MAPLE PLAIN, Minn.—Amid the ongoing COVID-19 pandemic, medical device designers and manufacturers are finding it's critical to stay flexible to their customers' changing demand in order to get products to market quickly.
Because of continuing supply chain struggles, "that's something that's not going to stop," Gurvinder Singh, director of global product management at Maple Plain-based prototype and digital manufacturing specialist Proto Labs' injection molding division, told Plastics News.
Before the pandemic began, demand for diagnostics components was already rising, Singh said. "I think that's a trend we're going to continue to see."
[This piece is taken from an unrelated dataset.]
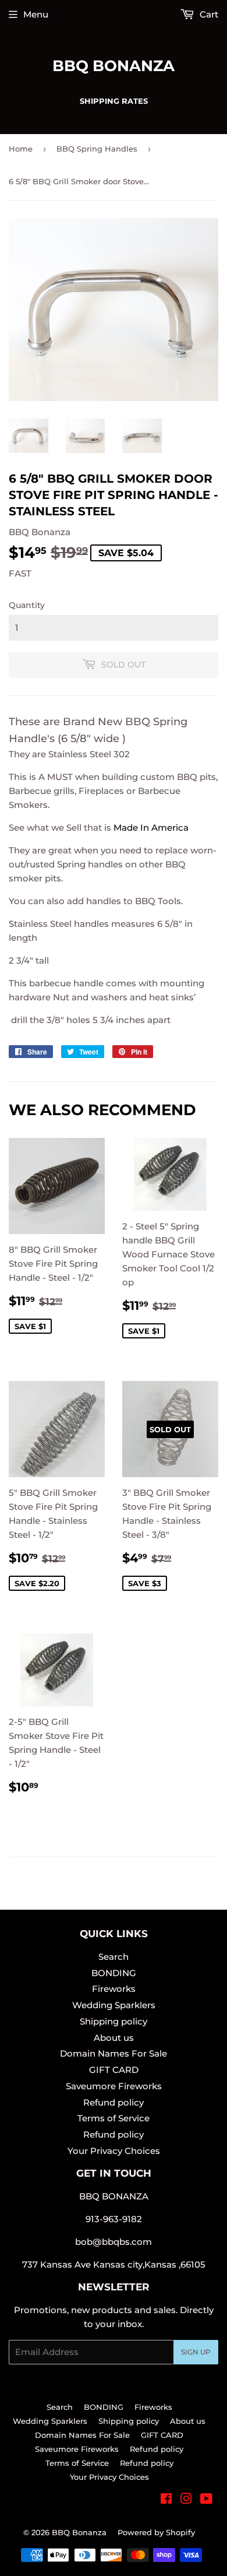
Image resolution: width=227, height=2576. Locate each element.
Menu (35, 14)
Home (21, 148)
Over the last year, Proto Labs, which generally works in smaller volume sizes, produced somewhere between 4 million and 5 million parts for at-home COVID-19 testing kits.
Normally, the company keeps capacity open for "urgent needs," Singh said.
When the pandemic began in 2020, "all the molders were already busy because they had orders. We were not," he said.
Proto Labs made ventilator parts in the early days of the pandemic, with a short lead time to market. That speed attracted and kept on diagnostics customers, Singh said.
When demand for other medical devices used for elective surgeries and other new product development slowed, the company scaled to a much higher volume to get the diagnostic parts to mass production. "We tied up a lot of our capacity helping them ramp up," he said.